Ms. Gebremariam attended Ankara University in Turkey on a scholarship from the Turkish government. Her research focused on identifying aggressive strains of Fusarium (crown rot disease) and screening wheat lines for pathogen resistance. Wheat is the second most widely grown cereal in sub-Saharan Africa and Ethiopia. Soil-borne pathogens limit yields and results in high economic losses for farmers. Ms. Gebremariam has returned to Ethiopia, recently completed her research with a broader focus on soil-borne pathogens in general, and is currently writing her thesis, which she hopes to defend this coming summer.

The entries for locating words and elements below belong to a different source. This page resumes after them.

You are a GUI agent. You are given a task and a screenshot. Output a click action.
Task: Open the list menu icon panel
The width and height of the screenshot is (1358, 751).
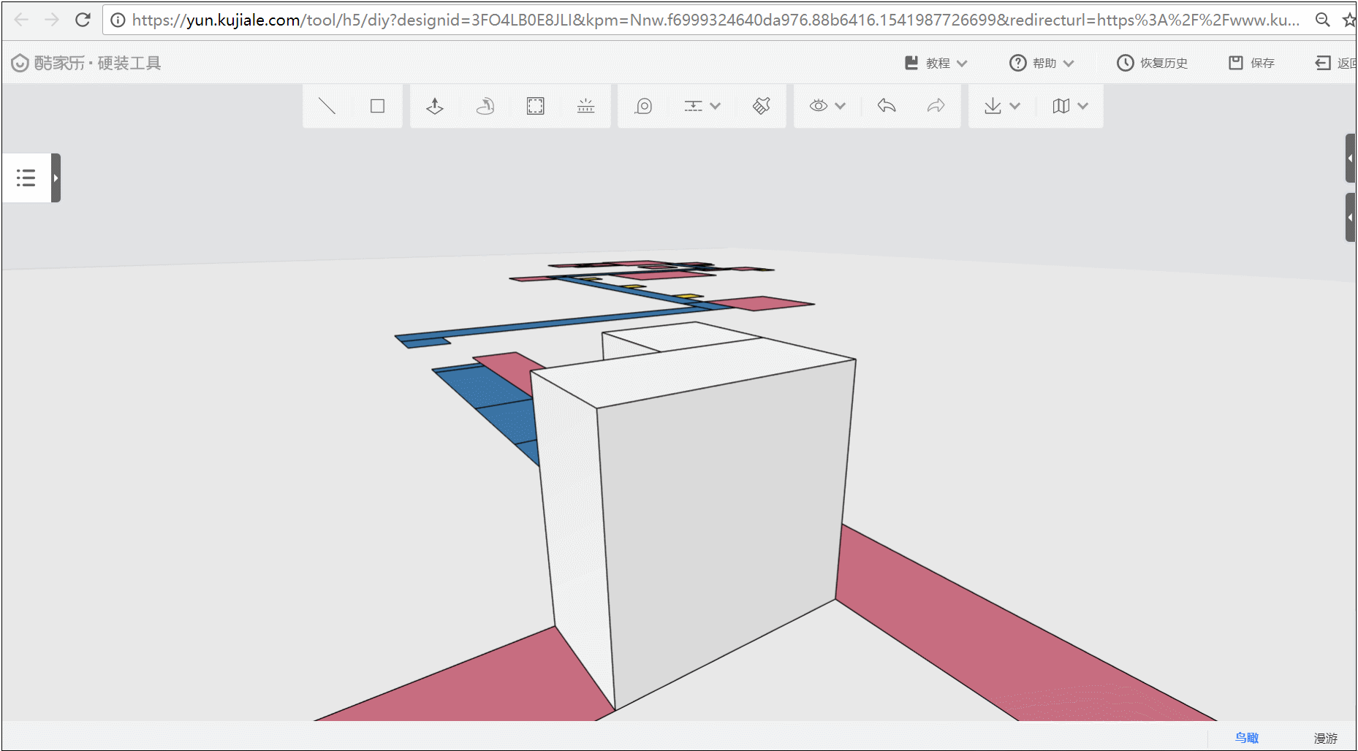pos(26,178)
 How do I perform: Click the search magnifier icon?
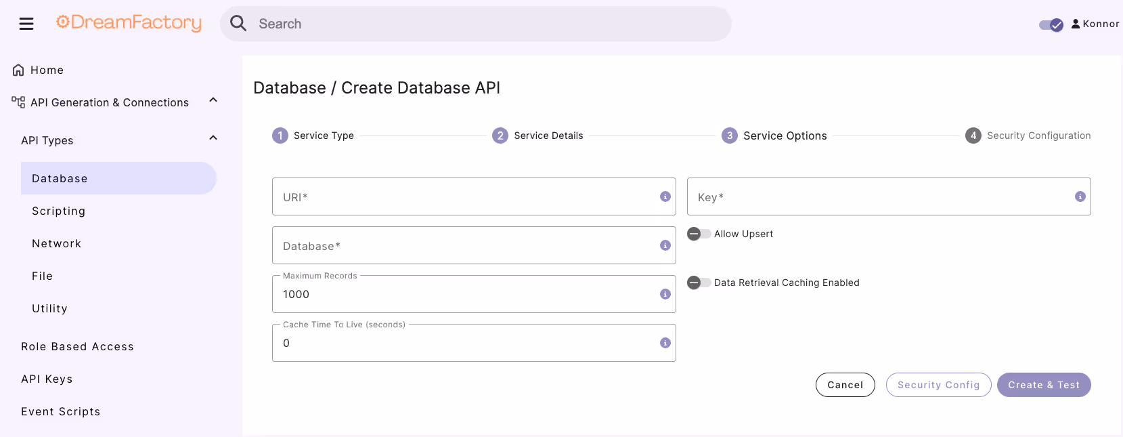238,24
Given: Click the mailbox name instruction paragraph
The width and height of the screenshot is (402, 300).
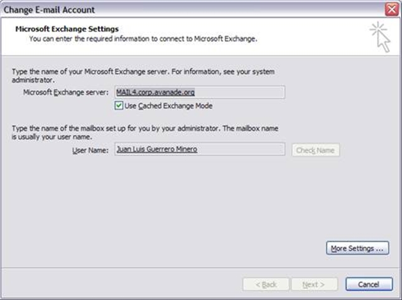Looking at the screenshot, I should click(146, 132).
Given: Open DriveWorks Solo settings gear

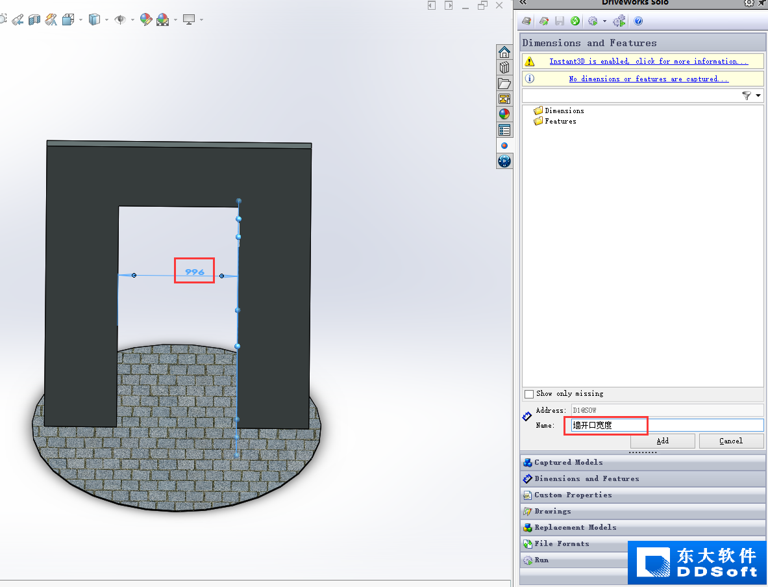Looking at the screenshot, I should pos(749,3).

During her Borlaug LEAP fellowship, Ms. Gebremariam worked with mentors from the International Maize and Wheat Improvement Center (CIMMYT) and from Washington State University. At CIMMYT--Turkey, she worked under the supervision of Dr. Amer Dababat, leader in the soil-borne pathogens program at CIMMYT. She learned isolation, identification and pathogenicity of the Fusarium species. As part of her fellowship, she traveled to Washington State University for three months to work with Dr. Michael Pumphrey and a team of experts on Dryland Crown Rot disease, including Dr. Timothy Paulitz, US Department of Agriculture. The team continues to work collaboratively with the Ethiopian Institute for Agricultural Research and hosts numerous international students in their lab at Washington State. Ms. Gebremariam learned about molecular techniques and methods of evaluation resistance/tolerance during her time at, Washington State University, a world-leader in wheat research. She is currently in Turkey finalizing her thesis and is on track to complete her PhD in Plant Pathology in late 2015.